- Born: Aida Đapo 5 June 1990 (age 35) Trebinje, SR Bosnia and Herzegovina, SFR Yugoslavia
- Occupations: Model, pin-up artist
- Years active: 2009–present
- Website: iddavanmunster.blogspot.com

= Idda van Munster =

Bosnian model and blogger (born 1990)

Aida Đapo (born 5 June 1990), known by the pseudonym Idda van Munster, is a Bosnian blogger, model, and make-up artist. She is Bosnia's first pin-up girl.
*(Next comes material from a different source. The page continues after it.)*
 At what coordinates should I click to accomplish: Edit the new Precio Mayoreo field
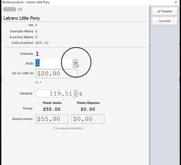point(88,119)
Her inspiration comes from the fashion and hairstyles of the 1920s to 1960s.

==Early life and inspiration==
Đapo was born to an ethnic Muslim Bosniak family in the Herzegovinian town of Trebinje, located in southern Bosnia and Herzegovina.

Her favorite TV show as a child was The Munsters and her pseudonym Idda van Munster originates from her admiration of the "glamorous" character Marilyn Munster. Đapo also lists actress Marlene Dietrich as an inspiration.

==Career==
She began an English-language blog on the website blogspot under the pseudonym Idda van Munster and her modeling career took off shortly thereafter.

Đapo appeared in the music video for "Ters Bosanka" by the Bosnian rock band Emir & Frozen Camels featuring singer Mirza Šoljanin. The video premiered 3 December 2013.

On 23 July 2013, the website BeautifulWomen named Đapo 2013's "The Most Beautiful Woman in the World."